Word for word, restate the lines of the data from the first through the one containing "Task: Add a", and nothing else.

[[ Listed records open ]]

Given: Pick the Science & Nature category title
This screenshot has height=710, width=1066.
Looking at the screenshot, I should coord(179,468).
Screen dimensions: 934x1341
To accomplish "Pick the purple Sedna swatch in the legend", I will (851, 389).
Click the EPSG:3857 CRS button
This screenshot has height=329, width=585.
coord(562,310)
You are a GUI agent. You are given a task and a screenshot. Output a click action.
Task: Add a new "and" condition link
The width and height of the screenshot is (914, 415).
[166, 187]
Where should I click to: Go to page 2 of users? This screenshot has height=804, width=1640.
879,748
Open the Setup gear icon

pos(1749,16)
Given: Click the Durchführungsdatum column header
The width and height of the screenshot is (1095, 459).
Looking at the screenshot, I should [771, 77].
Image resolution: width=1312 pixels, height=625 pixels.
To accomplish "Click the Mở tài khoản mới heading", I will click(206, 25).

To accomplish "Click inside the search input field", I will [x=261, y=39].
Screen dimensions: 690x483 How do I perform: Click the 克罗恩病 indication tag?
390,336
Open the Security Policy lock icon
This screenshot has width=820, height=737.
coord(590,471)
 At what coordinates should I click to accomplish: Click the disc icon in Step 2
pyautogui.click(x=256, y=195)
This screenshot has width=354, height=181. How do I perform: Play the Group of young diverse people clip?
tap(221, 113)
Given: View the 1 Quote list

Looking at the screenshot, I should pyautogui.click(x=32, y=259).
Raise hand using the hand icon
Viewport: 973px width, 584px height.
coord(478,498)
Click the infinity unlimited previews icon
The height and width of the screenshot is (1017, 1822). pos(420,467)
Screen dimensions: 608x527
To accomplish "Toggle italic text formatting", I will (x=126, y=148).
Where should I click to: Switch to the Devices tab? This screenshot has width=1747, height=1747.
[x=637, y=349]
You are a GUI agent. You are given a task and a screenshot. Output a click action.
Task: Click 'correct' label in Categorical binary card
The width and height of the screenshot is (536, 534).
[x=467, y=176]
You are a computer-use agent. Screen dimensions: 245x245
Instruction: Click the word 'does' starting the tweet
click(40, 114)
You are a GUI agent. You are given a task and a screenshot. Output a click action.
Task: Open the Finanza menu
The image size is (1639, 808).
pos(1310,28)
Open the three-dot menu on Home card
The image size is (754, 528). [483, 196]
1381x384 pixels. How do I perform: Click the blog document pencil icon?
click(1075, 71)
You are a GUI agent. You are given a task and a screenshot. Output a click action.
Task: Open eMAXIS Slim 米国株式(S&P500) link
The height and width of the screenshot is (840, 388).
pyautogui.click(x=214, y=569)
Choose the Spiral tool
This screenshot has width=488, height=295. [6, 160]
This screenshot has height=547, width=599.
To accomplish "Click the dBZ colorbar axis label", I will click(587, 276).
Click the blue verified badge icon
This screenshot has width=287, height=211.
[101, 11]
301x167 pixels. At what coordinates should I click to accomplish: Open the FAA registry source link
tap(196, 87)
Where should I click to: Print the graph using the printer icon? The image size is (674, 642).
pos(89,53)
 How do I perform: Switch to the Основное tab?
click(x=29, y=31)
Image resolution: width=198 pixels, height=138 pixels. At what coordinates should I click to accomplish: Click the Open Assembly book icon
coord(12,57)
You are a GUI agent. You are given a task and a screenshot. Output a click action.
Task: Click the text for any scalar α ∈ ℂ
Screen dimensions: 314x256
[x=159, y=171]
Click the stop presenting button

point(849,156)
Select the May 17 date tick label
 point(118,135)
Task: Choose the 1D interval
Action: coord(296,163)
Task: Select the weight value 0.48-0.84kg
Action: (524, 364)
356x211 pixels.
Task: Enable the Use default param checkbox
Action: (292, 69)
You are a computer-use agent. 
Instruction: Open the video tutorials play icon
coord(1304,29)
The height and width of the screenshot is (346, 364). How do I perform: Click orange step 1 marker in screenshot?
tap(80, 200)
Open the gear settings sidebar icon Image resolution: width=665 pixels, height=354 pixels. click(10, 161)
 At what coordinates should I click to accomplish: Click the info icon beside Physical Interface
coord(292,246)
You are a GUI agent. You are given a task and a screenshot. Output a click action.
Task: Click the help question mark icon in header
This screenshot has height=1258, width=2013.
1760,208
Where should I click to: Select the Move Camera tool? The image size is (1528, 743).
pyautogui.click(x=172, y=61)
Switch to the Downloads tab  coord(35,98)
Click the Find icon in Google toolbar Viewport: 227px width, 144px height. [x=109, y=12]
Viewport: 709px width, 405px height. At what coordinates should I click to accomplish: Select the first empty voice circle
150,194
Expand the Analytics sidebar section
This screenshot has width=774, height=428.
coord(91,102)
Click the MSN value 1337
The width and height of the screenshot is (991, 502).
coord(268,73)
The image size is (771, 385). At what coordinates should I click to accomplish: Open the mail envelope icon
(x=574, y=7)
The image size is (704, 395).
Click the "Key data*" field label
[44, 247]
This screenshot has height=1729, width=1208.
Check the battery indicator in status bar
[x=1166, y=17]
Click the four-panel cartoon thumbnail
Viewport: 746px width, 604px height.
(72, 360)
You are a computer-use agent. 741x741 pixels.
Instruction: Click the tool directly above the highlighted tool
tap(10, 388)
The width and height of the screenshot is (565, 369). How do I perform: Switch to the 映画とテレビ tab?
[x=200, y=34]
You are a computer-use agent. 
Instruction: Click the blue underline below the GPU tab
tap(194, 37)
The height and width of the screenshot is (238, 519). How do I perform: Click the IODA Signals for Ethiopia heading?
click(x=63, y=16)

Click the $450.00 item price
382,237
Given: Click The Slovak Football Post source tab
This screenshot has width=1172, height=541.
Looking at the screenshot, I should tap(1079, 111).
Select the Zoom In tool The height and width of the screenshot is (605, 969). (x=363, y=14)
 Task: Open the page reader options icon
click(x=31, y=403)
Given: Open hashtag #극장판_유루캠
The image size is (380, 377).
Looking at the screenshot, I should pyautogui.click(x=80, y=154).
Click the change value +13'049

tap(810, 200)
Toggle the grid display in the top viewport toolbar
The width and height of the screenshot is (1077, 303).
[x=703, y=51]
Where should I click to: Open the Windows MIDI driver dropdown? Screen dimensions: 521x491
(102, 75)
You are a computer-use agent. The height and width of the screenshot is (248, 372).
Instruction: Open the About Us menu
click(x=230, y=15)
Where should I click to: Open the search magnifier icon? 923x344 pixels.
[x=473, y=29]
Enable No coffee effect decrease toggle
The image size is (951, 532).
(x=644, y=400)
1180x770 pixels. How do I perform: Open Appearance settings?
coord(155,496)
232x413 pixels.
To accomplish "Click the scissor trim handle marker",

[[ Listed records closed ]]

_Problem solution_.
Given: Pick the Science & Nature category title
This screenshot has height=710, width=1066.
Looking at the screenshot, I should coord(179,468).
Screen dimensions: 934x1341
To accomplish "Pick the purple Sedna swatch in the legend", I will (851, 389).
Click the EPSG:3857 CRS button
This screenshot has height=329, width=585.
coord(562,310)
You are a GUI agent. You are given a task and a screenshot. Output a click action.
Task: Add a new "and" condition link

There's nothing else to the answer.